Transfer the crepe batter into the mixing bowl and let sit for 10 minutes, to thicken.
Grease a non-stick pan or skillet with butter or cooking spray. Once hot, pour scant 1/4 cup portions of the crepe batter onto the pan and swirl the pan around for it to spread out. Cook for 2-3 minutes, before flipping and cooking for a further 2 minutes. Remove from the heat. Re-grease the pan and repeat the process until all the batter has been used.

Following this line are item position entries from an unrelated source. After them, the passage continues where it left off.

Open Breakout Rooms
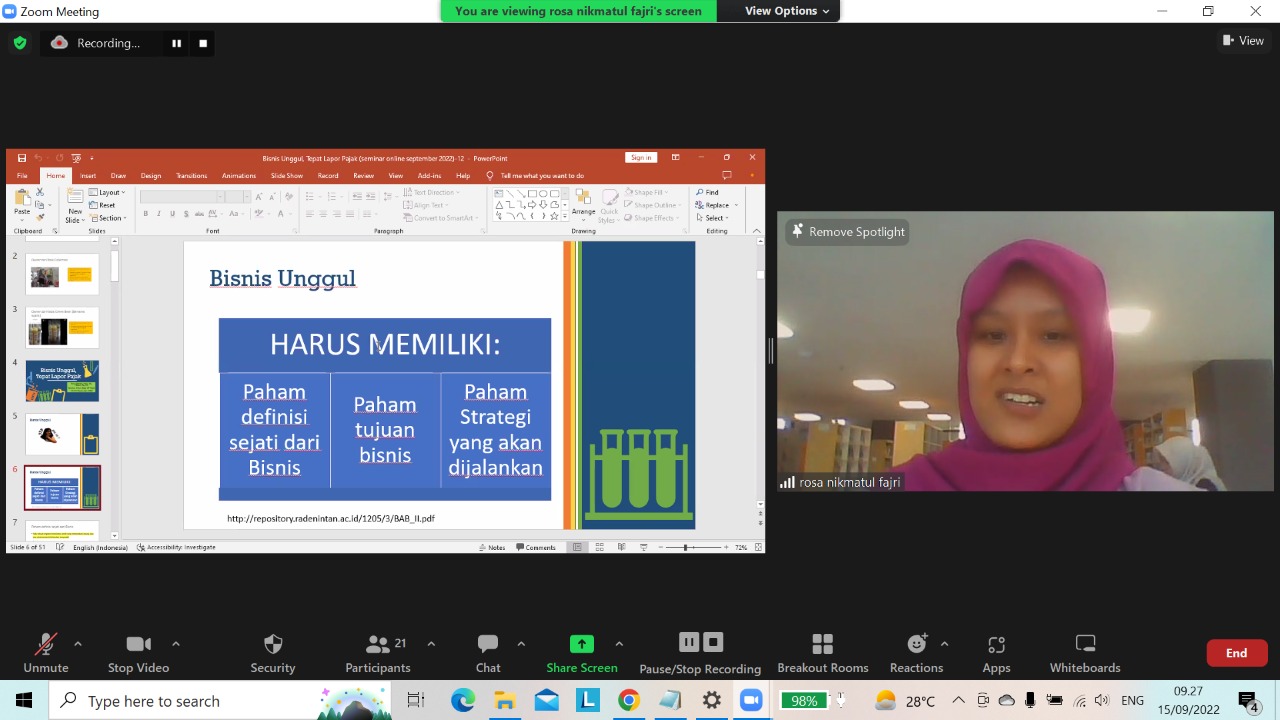 pyautogui.click(x=822, y=652)
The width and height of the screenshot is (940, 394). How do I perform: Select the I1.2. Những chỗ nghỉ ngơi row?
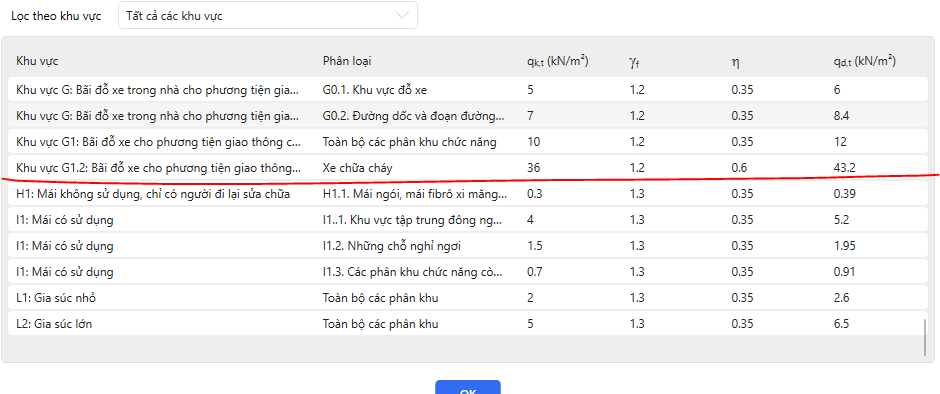point(468,246)
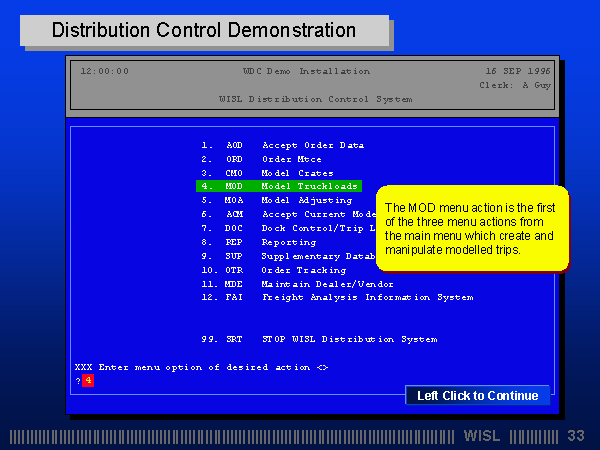
Task: Click the Left Click to Continue button
Action: click(477, 395)
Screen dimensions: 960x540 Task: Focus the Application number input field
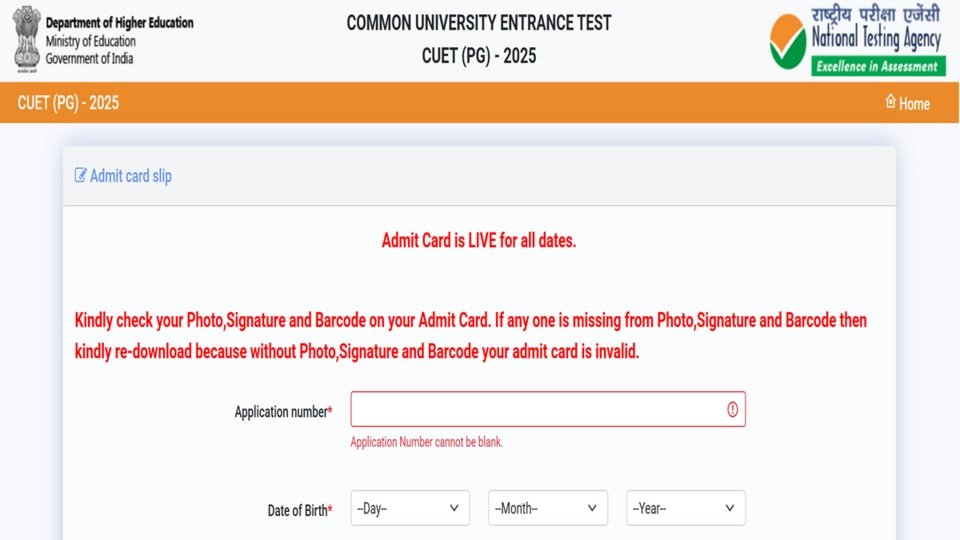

Fill your crepes with your favorite fillings and enjoy.
TO FREEZE: Wrap crepes in parchment paper and place them in a ziplock bag. Store in the freezer for up to 6 months. They need to be thawed completely, before reheating.
TO REHEAT: I found the crepes to taste best when microwaved for 20-30 seconds. Crepes aren’t designed to be overly crispy, but fluffy and soft. You can reheat in a non-stick pan but only do enough to warm it up.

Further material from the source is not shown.